In Quogue, we live in a home that has been in my husband’s family since the mid-1900s. Until recently, it was used as a summer house for several generations of very happy people. It is now our year round home. During one of those summer mornings several years ago, a police car sped onto our property and demanded to know what my husband was doing. He happened to be walking our long driveway to make him easier to see for the taxi that was on its way. He felt it necessary to explain to the officer that he owned the house. I can’t be sure, but I think it unlikely that police car would have stopped had I been the one walking down the drive that morning.

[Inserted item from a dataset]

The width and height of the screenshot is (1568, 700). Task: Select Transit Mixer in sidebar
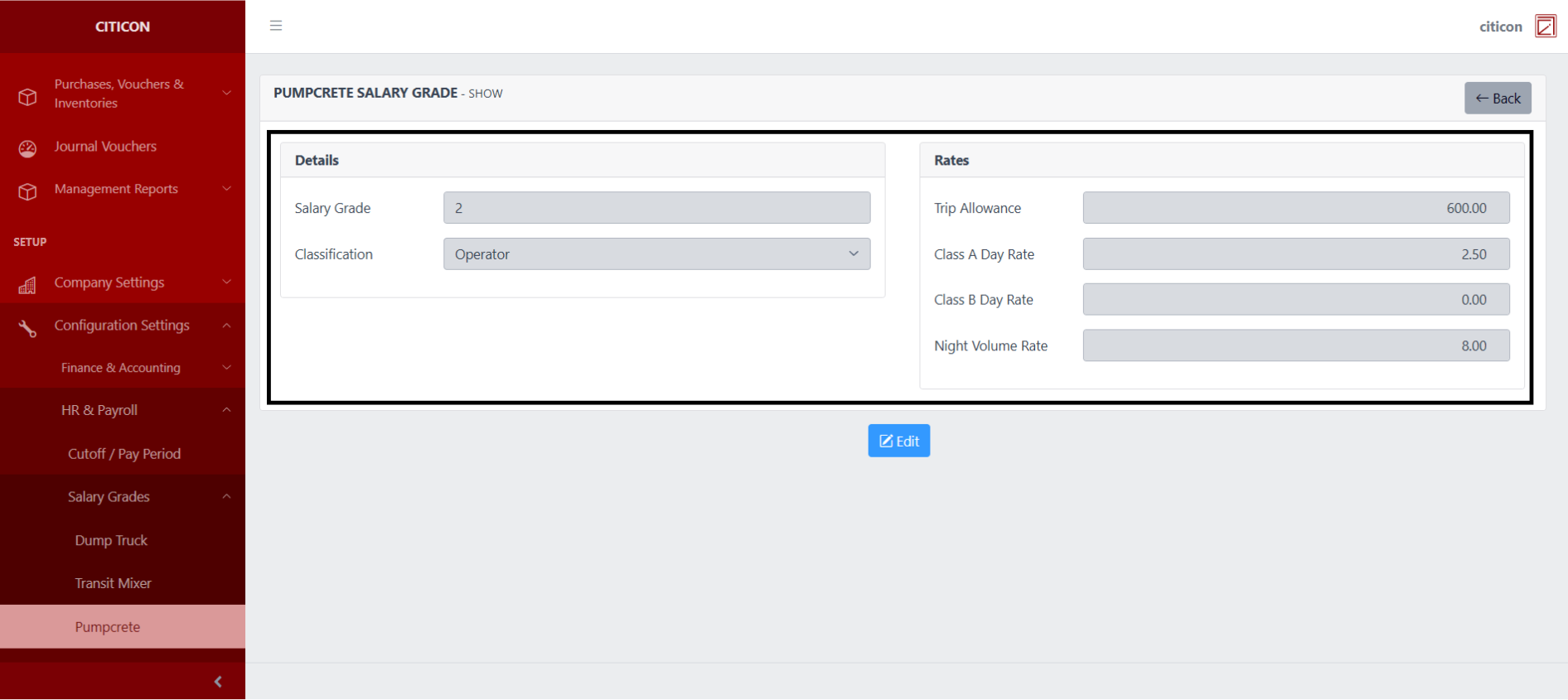[113, 583]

On another occasion, we watched as my then young teen aged son was followed onto our property by a police car. He was walking with his headphones on and I am not sure if he was even aware of the police presence before we told him. The officer explained to my husband that someone on our street had called and reported a suspicious person in the area. Again, had he encountered a young white teenager walking down the street, my guess is he would have kept driving. Instead, he felt the need to question my son and follow him home to be sure he actually lived where he said he did. After my son was once again stopped that summer for no apparent reason, my husband filed an official complaint of harassment with the police department.
I wish I could say it stopped there. It hasn’t. The neighbors still call and the police still stop and chat. The police now are much more open and understanding, but I want them to do more. I want them to not stop. I want them to realize this young man who is walking on the street is not suspicious merely because of his dark skin. I want them to call the complainant back and say they drove past and did not see anything suspicious so that person now understands it is acceptable to walk while black in Quogue.
After yet another incident last summer, I appealed to The Quogue Association at their annual meeting. I thought, perhaps, they might be of assistance in making Quogue a more welcoming place for a diverse population. They were long on promises and short on action. I am still waiting for that promised email. I did not feel the need to renew our membership this year.
As horrific as it is that these events have happened over and over, it is made worse because my son who has been impacted most by this behavior, is no longer comfortable here in Quogue, a place that once was magic for our family, the place where nothing bad happened. For those who think there is no harm done by these baseless stops, you are wrong. If you are stopped over and over for no reason, your self-esteem suffers. You avoid the place where this happens and when you are there, you no longer feel free to enjoy the walks you once loved. There may not be physical marks, but your spirit is scarred.
The irony in all this is my husband’s family has been a part of the Quogue community for longer than many of our neighbors and certainly longer than any of the police officers have been alive. If anyone has an unfettered right to walk on the streets of Quogue, it is my husband and his children.